Jun 282012
 

Image source: MTAPhotos via Flickr

Soon you’ll be able to count seven lanes on the upper deck of the Verrazano.

As the MTA plans to install a new upper deck on the nearly 50-year-old Verrazano-Narrows Bridge, a new HOV lane is slated to premiere as part of the improvements, writes Denise Romano in a very informative piece for the Home Reporter.

Word of the new traffic artery came to light during an MTA Capital Construction Committee hearing on June 25.

From Home Reporter:

The upper level roadway dates to when the bridge was built about 50 years ago. “The old decking will be replaced with a lighter weight but stronger orthotropic deck. Included in this project is the addition of a new seventh lane on the bridge which will become a reversible HOV lane,” explained Judie Glave, a spokesperson for New York City Bridges and Tunnels.

This will be the first HOV lane across any of the MTA’s bridges and tunnels and will include a new ramp just off the Brooklyn approach that will directly connect to the Gowanus HOV lane.
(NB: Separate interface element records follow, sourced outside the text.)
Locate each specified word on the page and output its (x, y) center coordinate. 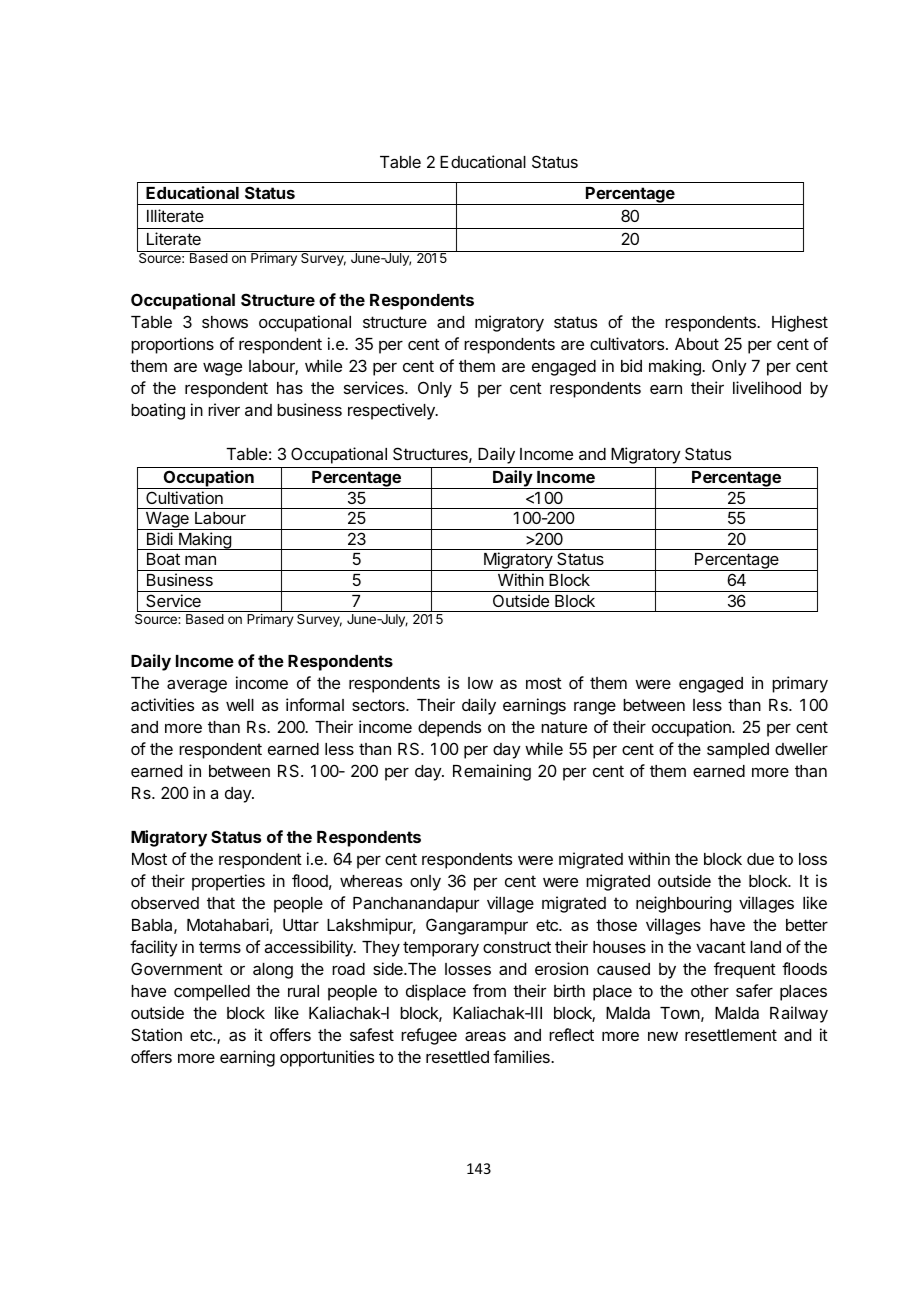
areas (485, 1036)
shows (225, 322)
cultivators (628, 343)
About (697, 344)
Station (156, 1034)
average (197, 686)
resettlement (731, 1035)
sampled (738, 751)
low (480, 683)
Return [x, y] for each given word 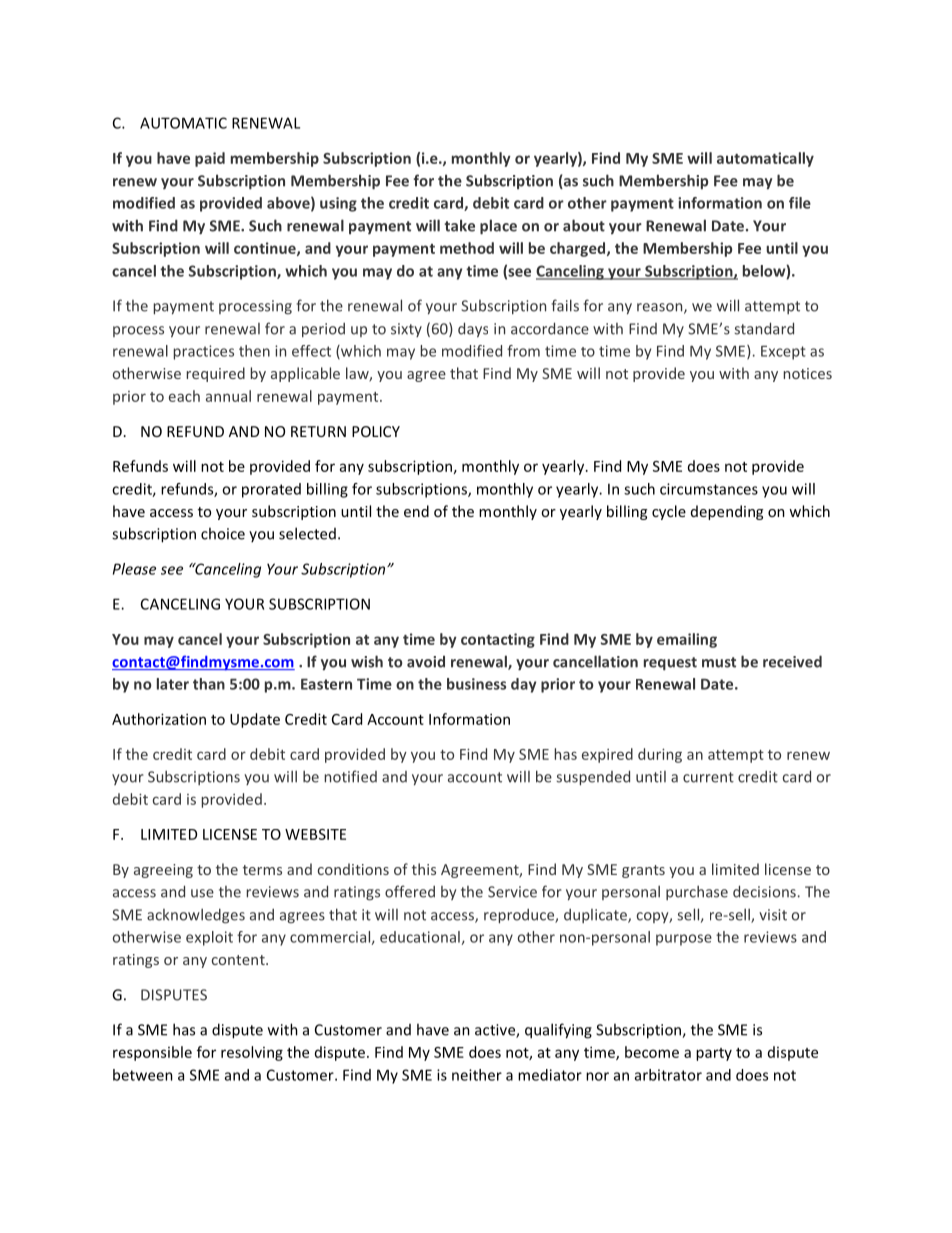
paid [210, 159]
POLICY [376, 431]
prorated [271, 490]
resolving [252, 1053]
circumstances [709, 489]
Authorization [159, 719]
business [476, 684]
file [800, 203]
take [459, 225]
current [708, 777]
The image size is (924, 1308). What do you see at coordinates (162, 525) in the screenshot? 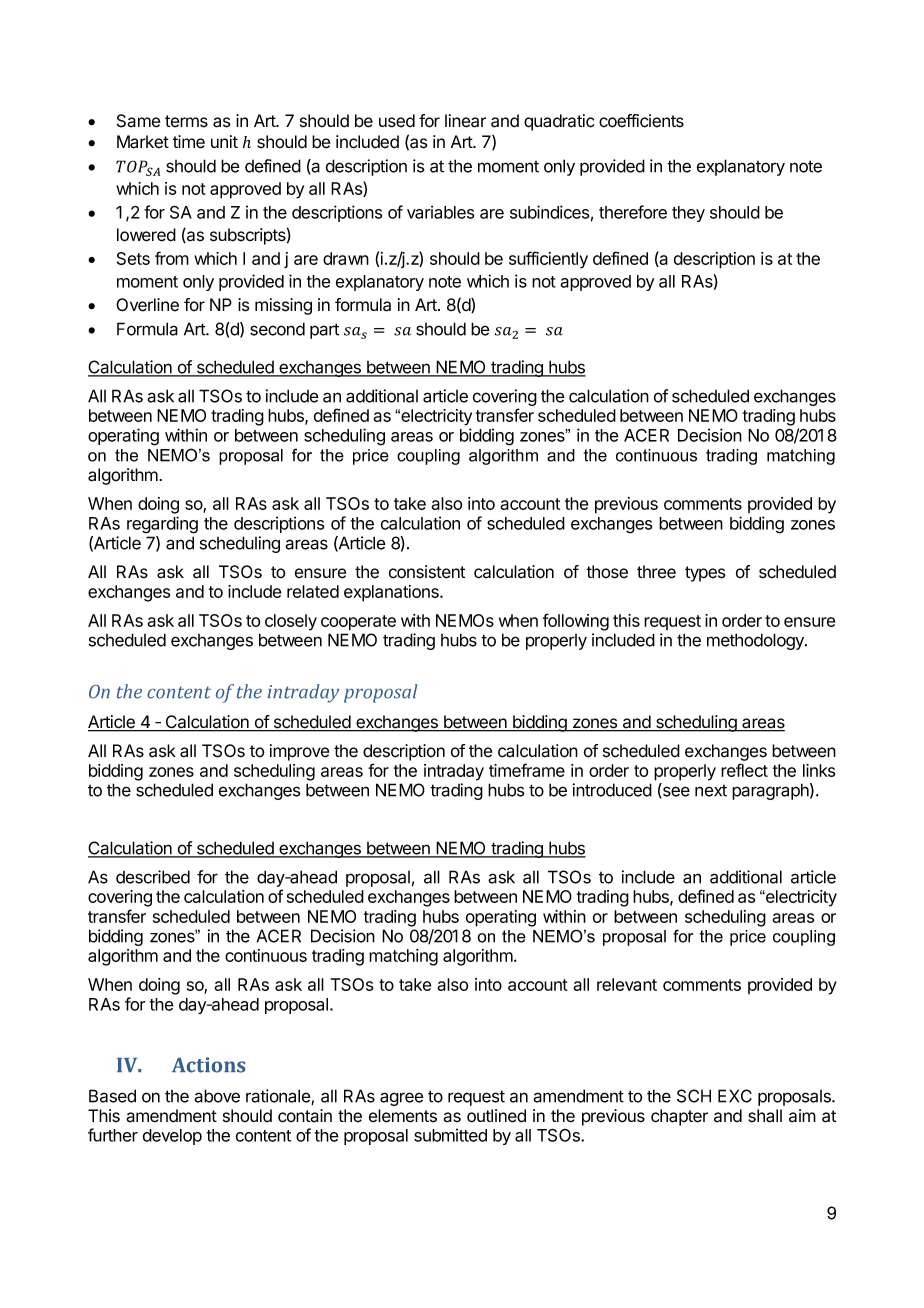
I see `regarding` at bounding box center [162, 525].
This means that the HOV lane on the Staten Island Expressway will stretch from Richmond Avenue just off the Goethals Bridge, across the Verrazano and onto the Gowanus HOV lane all the way to the Battery Tunnel, giving HOV drivers and buses a continuous HOV lane across two boroughs for the first time.
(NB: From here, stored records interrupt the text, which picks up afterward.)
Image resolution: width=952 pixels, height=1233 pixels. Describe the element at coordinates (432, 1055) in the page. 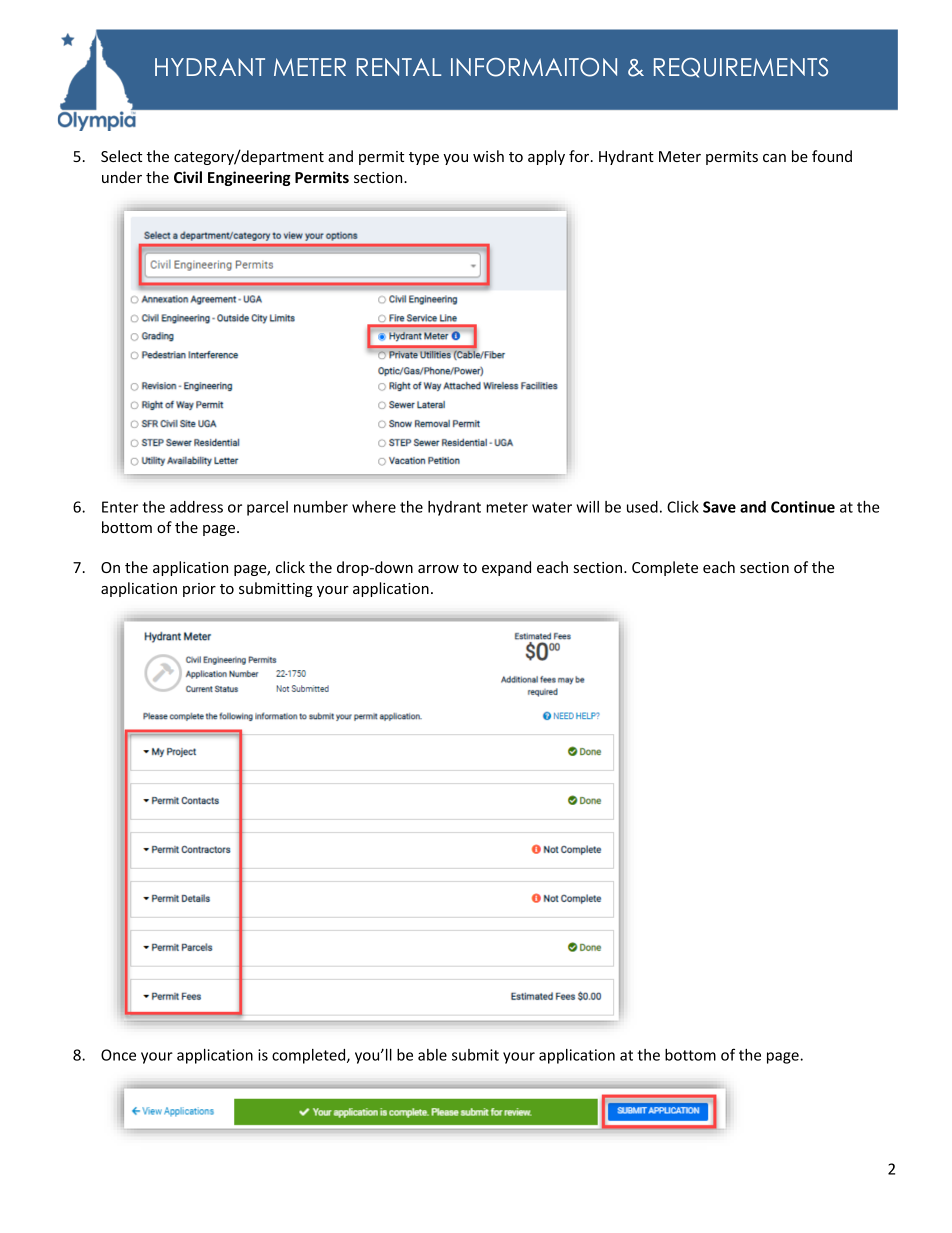

I see `able` at that location.
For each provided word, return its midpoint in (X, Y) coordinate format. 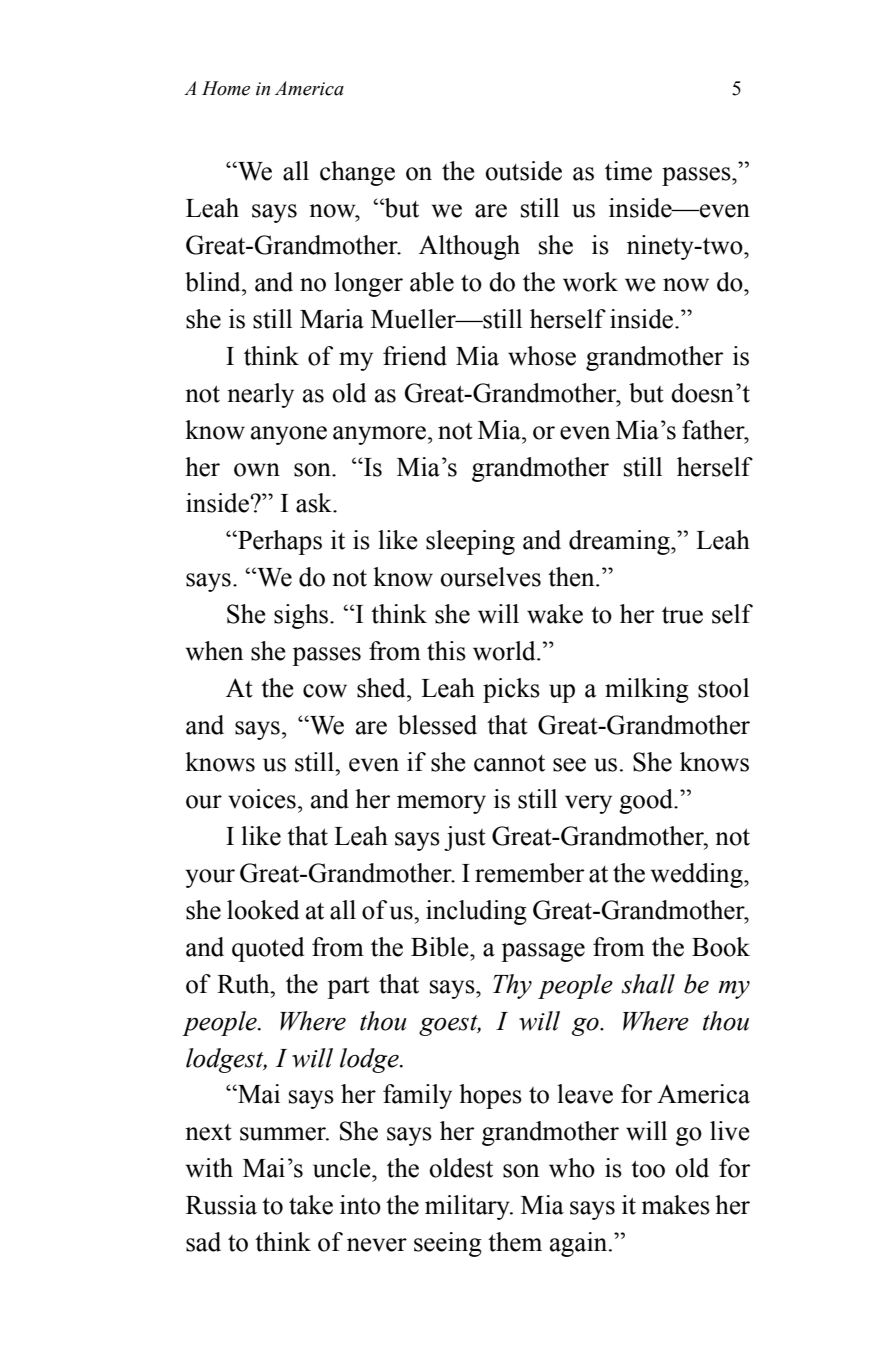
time (628, 171)
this (446, 651)
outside (524, 171)
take (311, 1205)
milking (647, 690)
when (214, 651)
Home (226, 88)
Preparations for the work are expected to begin next year, with the actual road construction beginning in 2014. The estimated total costs are expected to top out at nearly $350 million, with a completion date projected for sometime in 2017.
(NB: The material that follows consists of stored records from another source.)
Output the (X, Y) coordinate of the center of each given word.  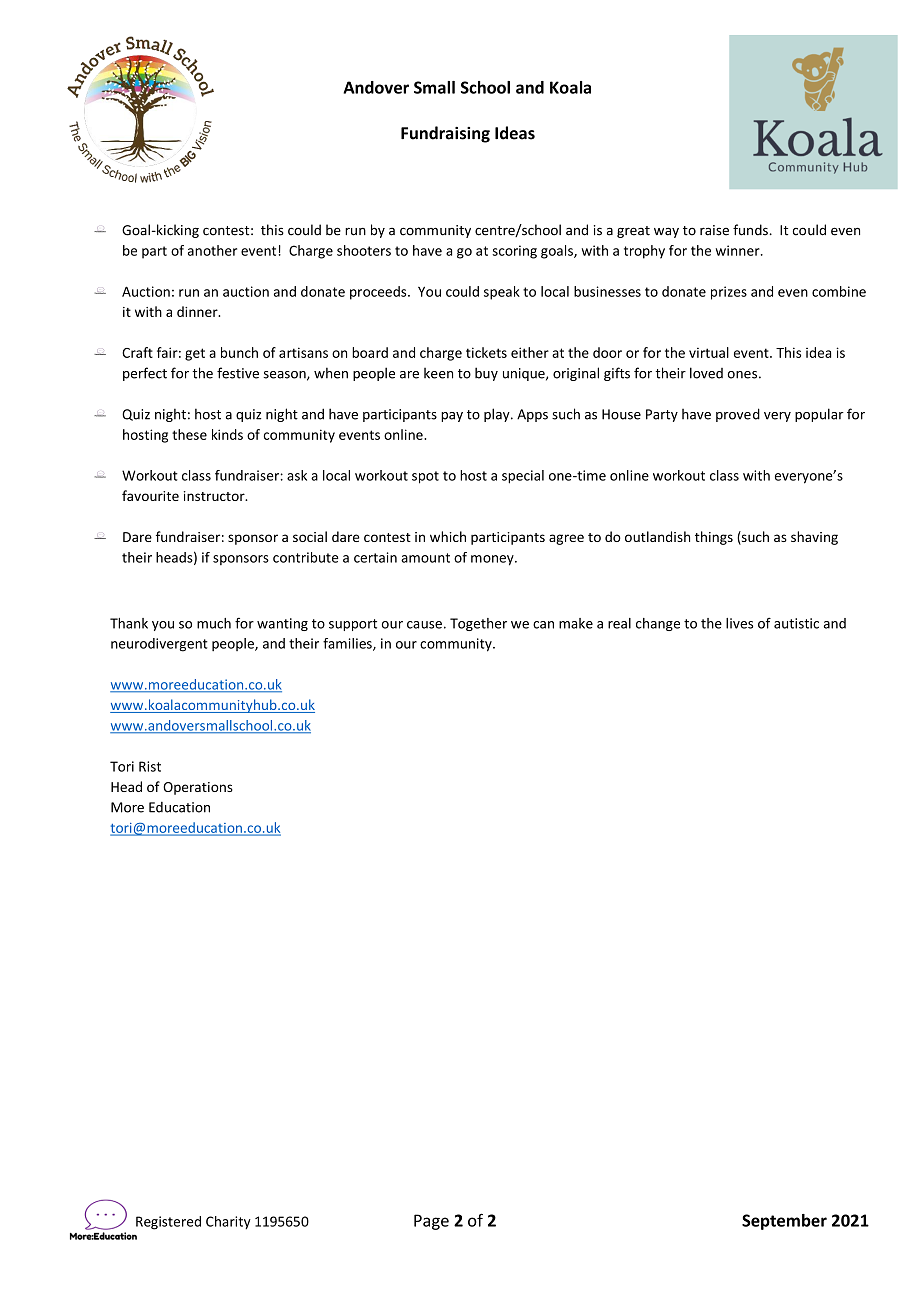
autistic (796, 623)
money (493, 560)
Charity (228, 1223)
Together (478, 624)
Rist (150, 766)
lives (739, 623)
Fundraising (445, 134)
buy (486, 374)
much (214, 623)
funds (751, 230)
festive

Brian Kieran, who serves as chair of the Community Board 10′s Traffic and Transportation Committee stated that he supports the construction plan, though he expressed some concern about the ramifications of an HOV lane on the Verrazano – including the potential of more traffic traveling through the streets of Bay Ridge.

“I am not sure how I feel about the HOV going all the way through [the boroughs],” Kieran said. “There is a possible inequity at the toll station. Will it encourage vehicular traffic to travel that way [into Brooklyn] with no toll…and put more traffic on Brooklyn streets anyway?”

  • Henry Stewart

    this would be a perfect opportunity to install that “lifeway”…

  • BrooklynBus

    Five years to do this? I think the entire bridge was built in less time.